13. Key 2026 Tax Law Changes
One Big Beautiful Bill Act (Signed July 2025)
- Gambling loss deduction cap: Starting in 2026, gambling losses can only offset up to 90% of gambling winnings (previously 100%)
- This means if you report prediction market gains as gambling income, even a break-even year could result in a tax bill
- Estimated to raise $1.1 billion over 10 years
- Impact: Creates a strong incentive to use the capital gains treatment instead of gambling treatment
CFTC Approval of Polymarket US (November 2025)
- Polymarket received CFTC designation, enabling legal US operations with full KYC
- May eventually lead to formal 1099 reporting obligations
- Strengthens the argument that prediction market contracts are regulated derivatives, not gambling
Ongoing Litigation (April 2026)
- The 9th Circuit will hear oral arguments on April 16, 2026 in NADEX v. Nevada
- CFTC has argued event contracts are "swaps" — if upheld, this could disqualify Section 1256 treatment
- The outcome will significantly impact how prediction markets are classified for tax purposes
New 2026 Crypto Broker Reporting Rules (Form 1099-DA)
- Starting with 2026 tax year (filing in 2027), crypto brokers must issue Form 1099-DA (Digital Asset Proceeds from Broker Transactions) for transactions exceeding $600
- This applies to centralized exchanges (Coinbase, Kraken) and potentially to platforms like Polymarket US if classified as a broker
- Form 1099-DA will report gross proceeds, cost basis (if known), gain/loss, and holding period
- DeFi protocols and non-custodial wallets have a delayed implementation timeline (starting 2027 tax year)

INFORMATION GIVEN =>
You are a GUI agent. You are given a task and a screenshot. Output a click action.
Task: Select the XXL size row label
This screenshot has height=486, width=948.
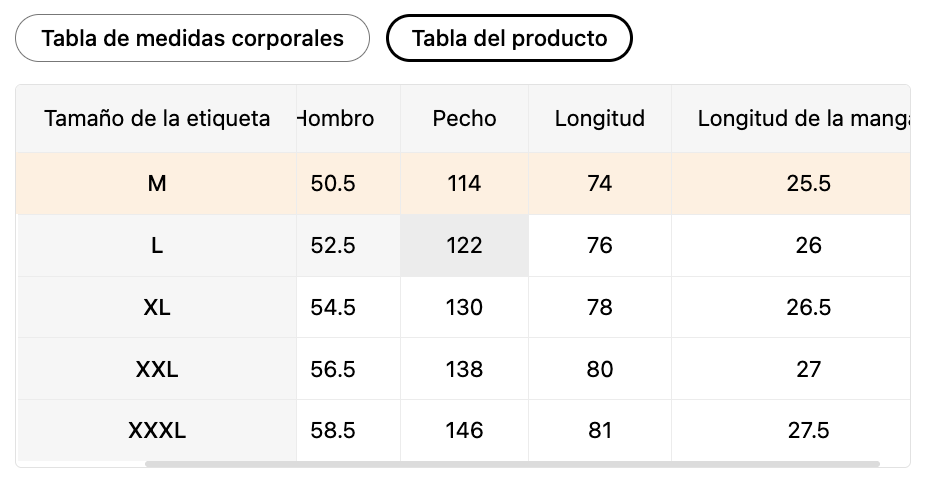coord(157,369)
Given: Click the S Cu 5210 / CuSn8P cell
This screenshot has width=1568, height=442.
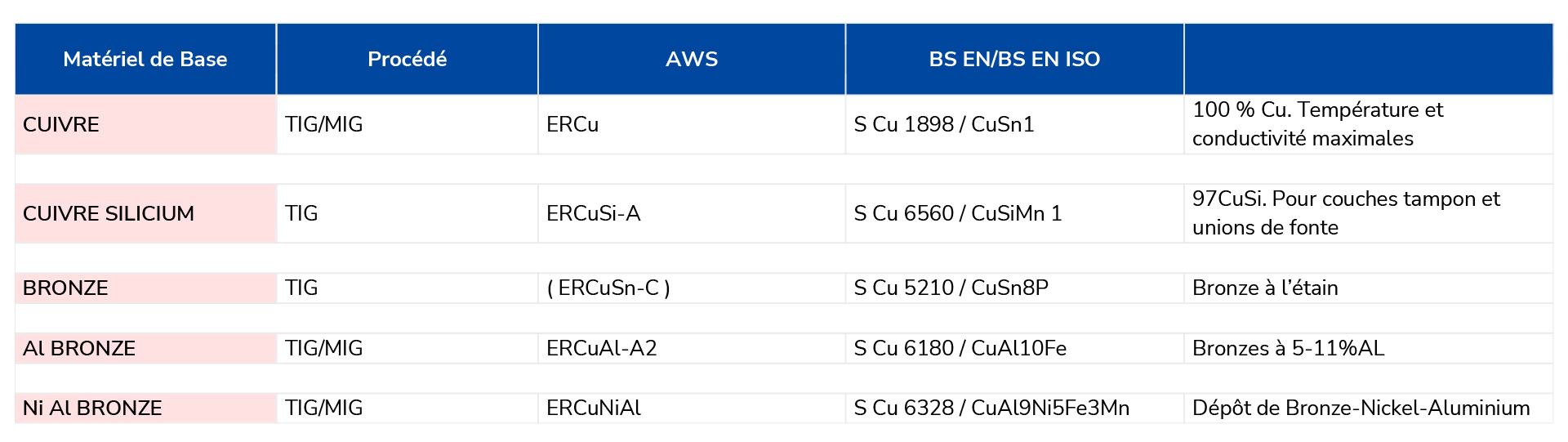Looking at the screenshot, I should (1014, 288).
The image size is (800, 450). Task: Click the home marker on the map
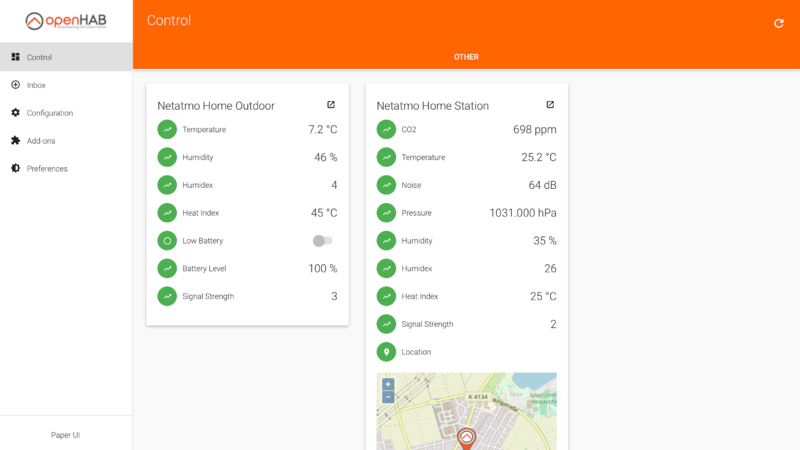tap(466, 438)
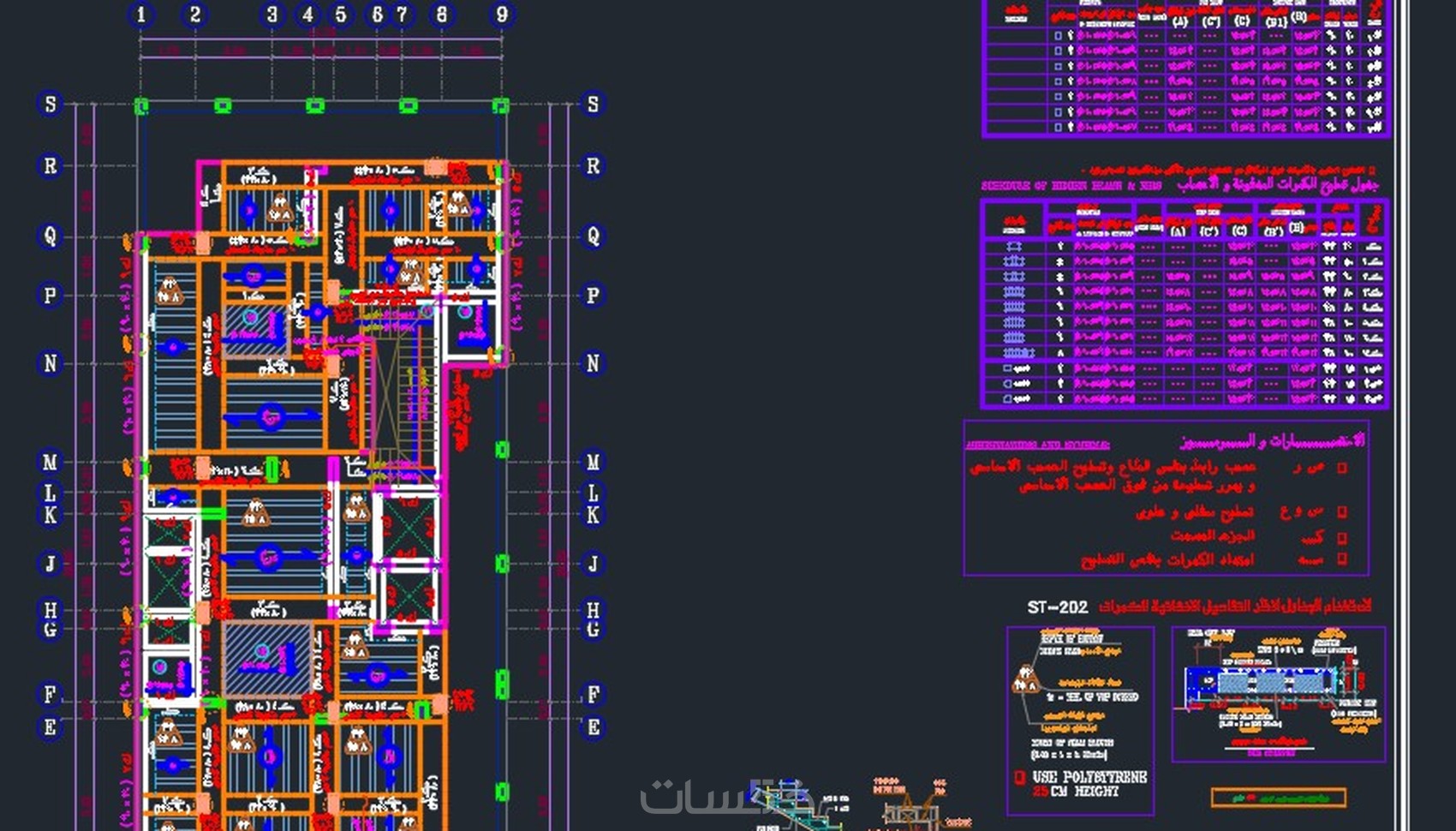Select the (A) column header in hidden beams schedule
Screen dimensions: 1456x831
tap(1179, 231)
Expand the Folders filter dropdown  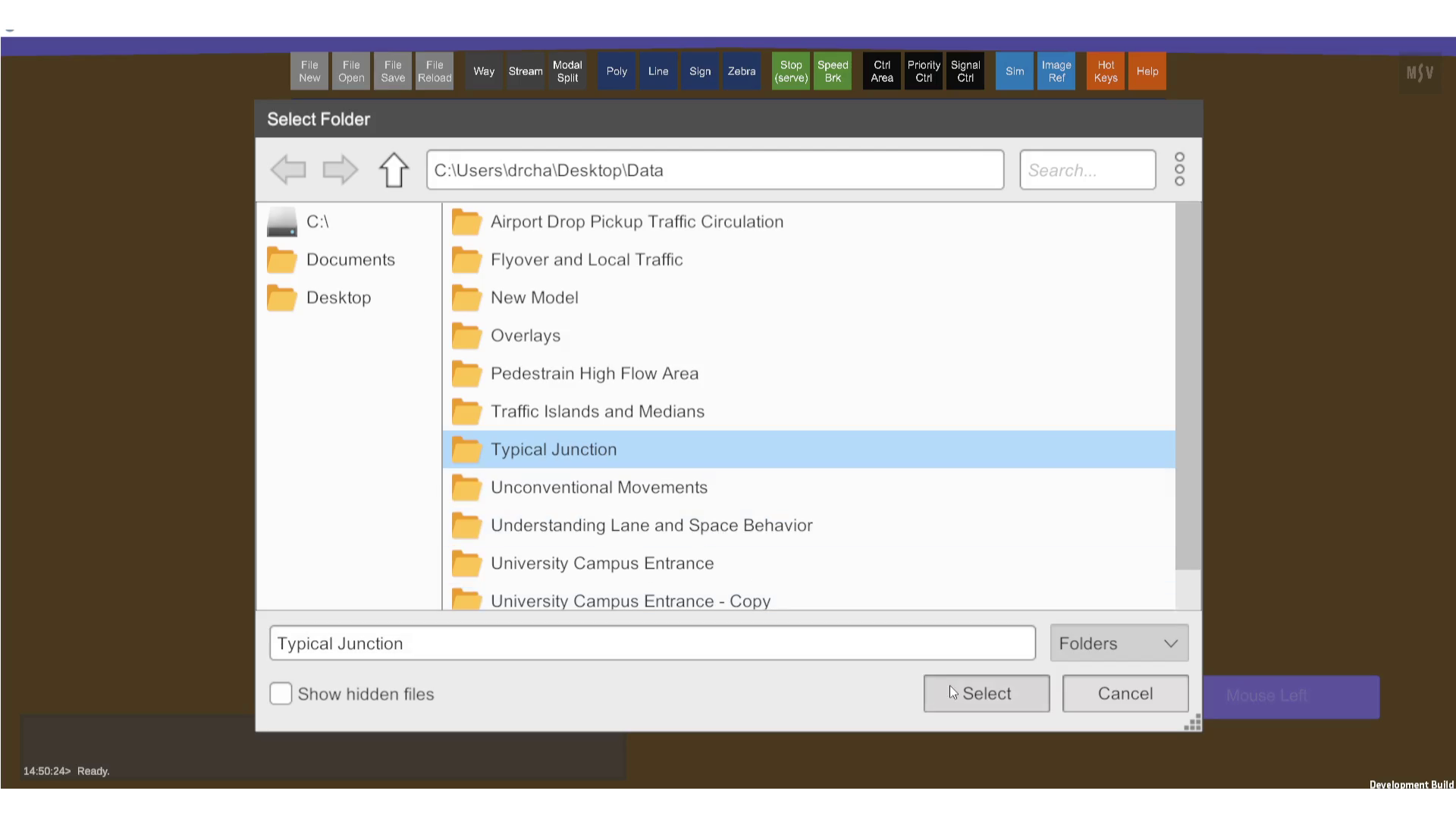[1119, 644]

---

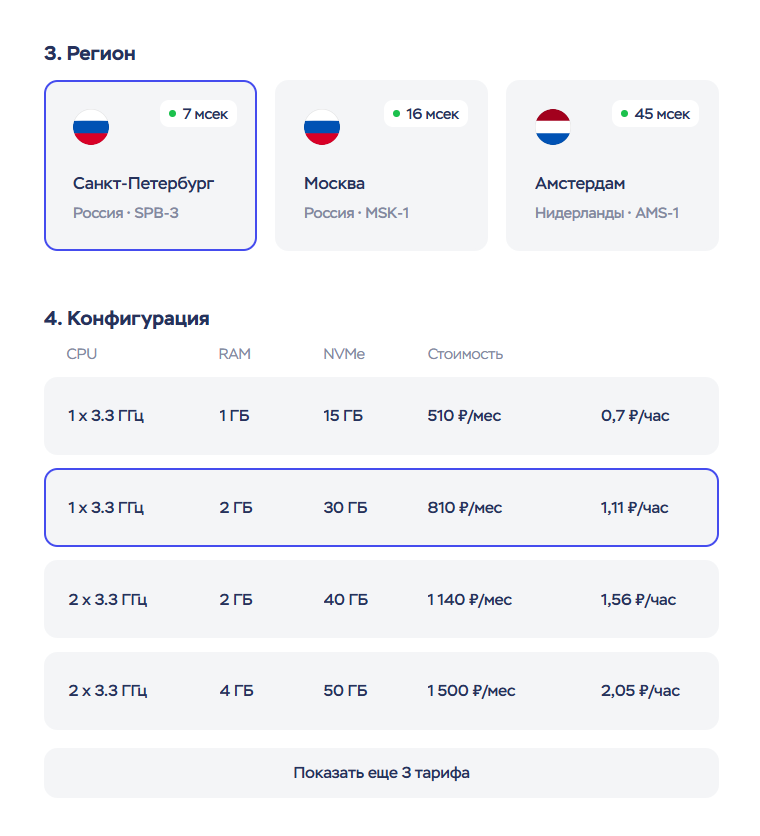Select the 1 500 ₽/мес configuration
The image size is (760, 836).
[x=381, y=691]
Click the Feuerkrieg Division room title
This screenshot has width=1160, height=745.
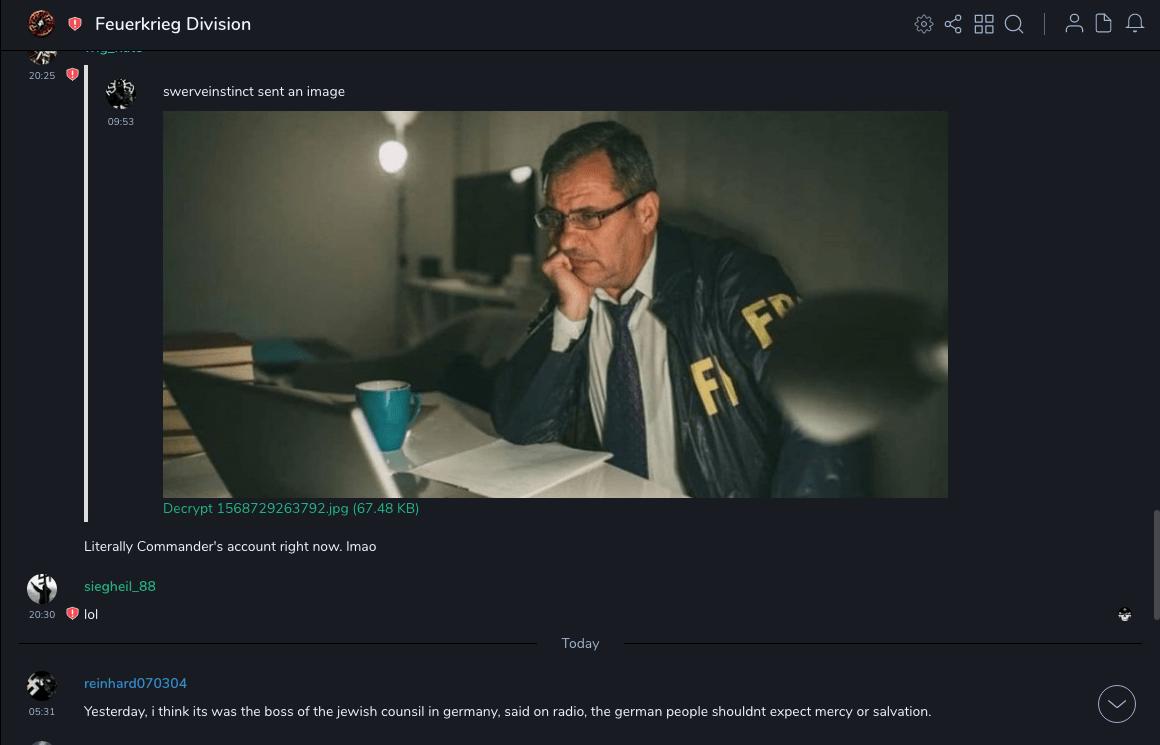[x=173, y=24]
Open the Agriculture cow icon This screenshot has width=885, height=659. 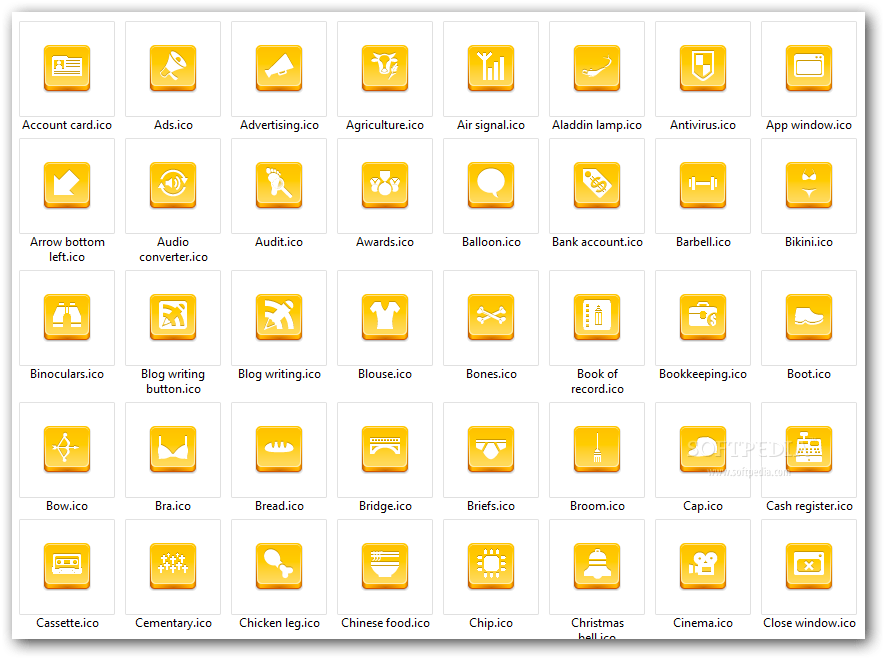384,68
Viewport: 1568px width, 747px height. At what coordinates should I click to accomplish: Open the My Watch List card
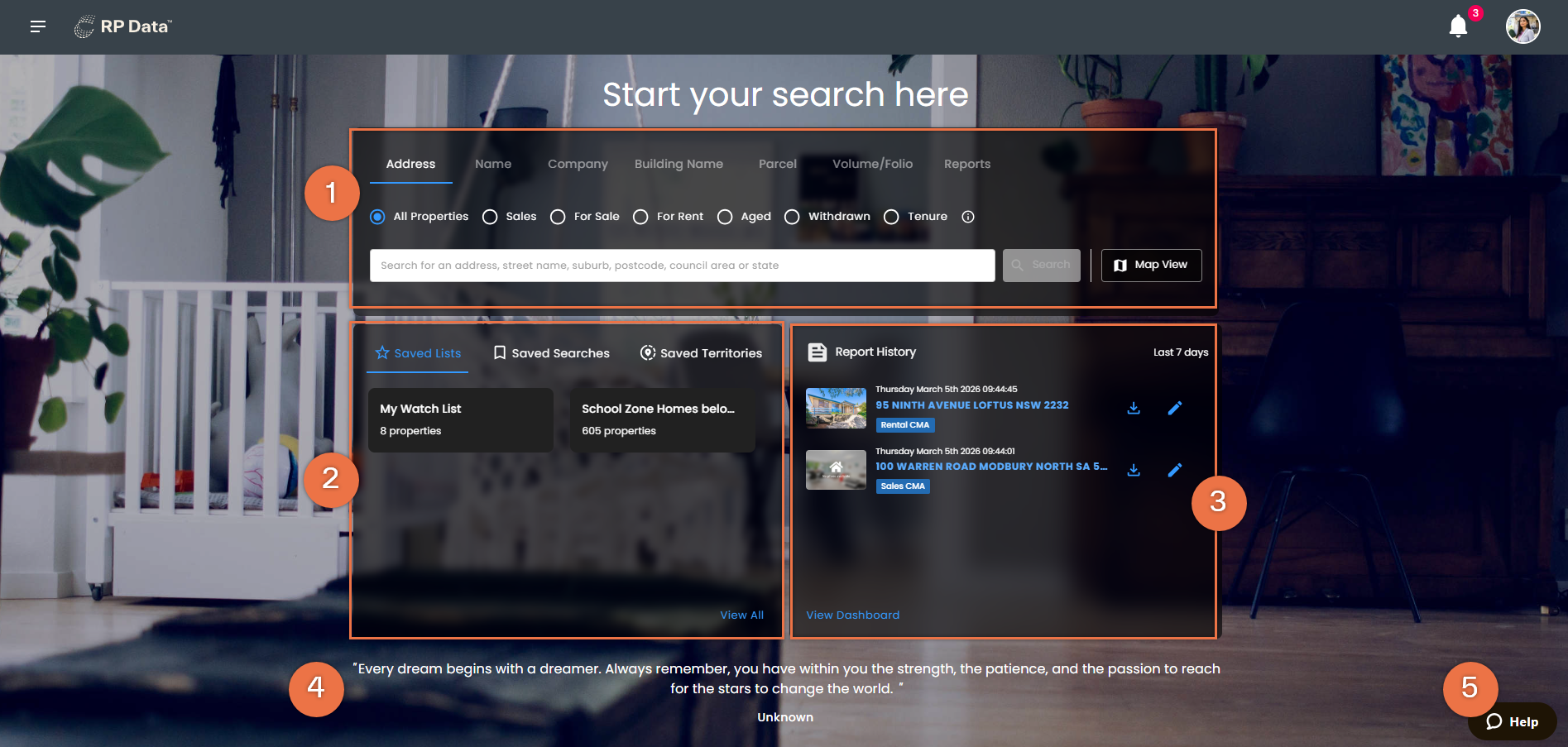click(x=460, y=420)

--

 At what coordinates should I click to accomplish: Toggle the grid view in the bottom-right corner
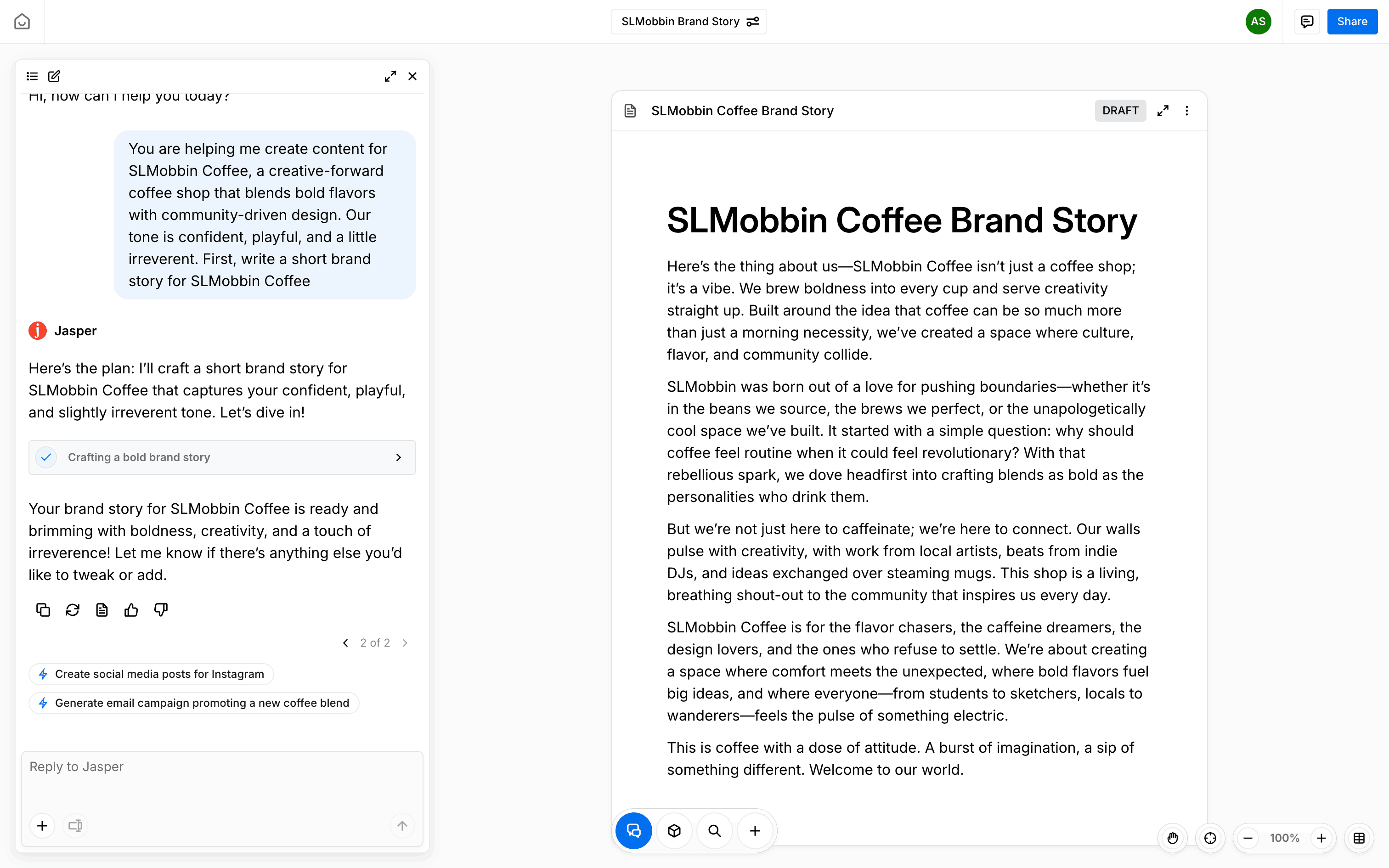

WHAT YOU WILL DO =>
A. Answer these questions about the passage on 2026 tax law changes:
(i) Starting in 2026, up to what percentage of gambling winnings can gambling losses offset?
(ii) On what date will the 9th Circuit hear oral arguments in NADEX v. Nevada?
(iii) Crypto brokers must issue Form 1099-DA for transactions exceeding what amount?
B. Quote the passage on 2026 tax law changes, starting at "- This means" and ending at "Litigation (April 2026)".

THE RESULTS =>
A.
(i) 90%
(ii) April 16, 2026
(iii) $600

B.
- This means if you report prediction market gains as gambling income, even a break-even year could result in a tax bill
- Estimated to raise $1.1 billion over 10 years
- Impact: Creates a strong incentive to use the capital gains treatment instead of gambling treatment
CFTC Approval of Polymarket US (November 2025)
- Polymarket received CFTC designation, enabling legal US operations with full KYC
- May eventually lead to formal 1099 reporting obligations
- Strengthens the argument that prediction market contracts are regulated derivatives, not gambling
Ongoing Litigation (April 2026)